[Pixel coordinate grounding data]
____
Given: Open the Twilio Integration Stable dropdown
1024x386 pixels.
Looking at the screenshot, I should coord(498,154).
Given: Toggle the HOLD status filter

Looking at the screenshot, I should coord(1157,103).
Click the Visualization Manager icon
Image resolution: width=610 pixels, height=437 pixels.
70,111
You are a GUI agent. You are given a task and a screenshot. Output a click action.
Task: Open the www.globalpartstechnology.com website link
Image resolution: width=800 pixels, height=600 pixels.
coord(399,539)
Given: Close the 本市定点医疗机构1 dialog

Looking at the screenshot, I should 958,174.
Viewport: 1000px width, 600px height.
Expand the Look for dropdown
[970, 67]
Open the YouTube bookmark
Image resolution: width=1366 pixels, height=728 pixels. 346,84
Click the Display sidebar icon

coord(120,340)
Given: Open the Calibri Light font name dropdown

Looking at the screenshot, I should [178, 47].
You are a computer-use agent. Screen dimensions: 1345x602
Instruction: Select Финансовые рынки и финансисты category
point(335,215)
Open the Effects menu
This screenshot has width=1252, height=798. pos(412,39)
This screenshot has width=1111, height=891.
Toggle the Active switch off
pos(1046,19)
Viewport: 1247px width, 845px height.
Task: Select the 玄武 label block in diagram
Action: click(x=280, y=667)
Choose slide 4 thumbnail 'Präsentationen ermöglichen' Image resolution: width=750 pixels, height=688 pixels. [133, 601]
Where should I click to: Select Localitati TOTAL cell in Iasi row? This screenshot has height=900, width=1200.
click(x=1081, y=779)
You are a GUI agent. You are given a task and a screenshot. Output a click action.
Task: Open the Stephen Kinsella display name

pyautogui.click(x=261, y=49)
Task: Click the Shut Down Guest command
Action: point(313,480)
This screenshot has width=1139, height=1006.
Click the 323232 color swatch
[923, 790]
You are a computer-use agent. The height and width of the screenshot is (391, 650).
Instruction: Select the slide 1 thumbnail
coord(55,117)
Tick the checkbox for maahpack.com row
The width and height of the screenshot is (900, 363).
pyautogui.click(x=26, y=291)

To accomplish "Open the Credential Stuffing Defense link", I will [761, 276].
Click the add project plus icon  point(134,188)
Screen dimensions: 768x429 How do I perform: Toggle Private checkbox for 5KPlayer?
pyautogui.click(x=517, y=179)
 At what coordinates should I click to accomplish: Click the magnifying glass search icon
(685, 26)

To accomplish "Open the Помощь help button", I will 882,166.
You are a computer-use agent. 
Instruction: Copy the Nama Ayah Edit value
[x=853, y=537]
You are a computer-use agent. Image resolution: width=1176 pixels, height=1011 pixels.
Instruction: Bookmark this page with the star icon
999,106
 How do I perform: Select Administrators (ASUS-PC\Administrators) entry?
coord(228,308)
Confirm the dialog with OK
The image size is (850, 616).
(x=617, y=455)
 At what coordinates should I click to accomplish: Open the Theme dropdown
____
◆ WHAT YOU HAVE TO DO:
Working from the data above, extract solely the lines from the one containing "This screenshot has width=1139, height=1006." through the one containing "Tick the checkbox for maahpack.com row", exactly as they appear, both included.

◆ PROBLEM SOLUTION:
This screenshot has width=1139, height=1006.
Click the 323232 color swatch
[923, 790]
You are a computer-use agent. The height and width of the screenshot is (391, 650).
Instruction: Select the slide 1 thumbnail
coord(55,117)
Tick the checkbox for maahpack.com row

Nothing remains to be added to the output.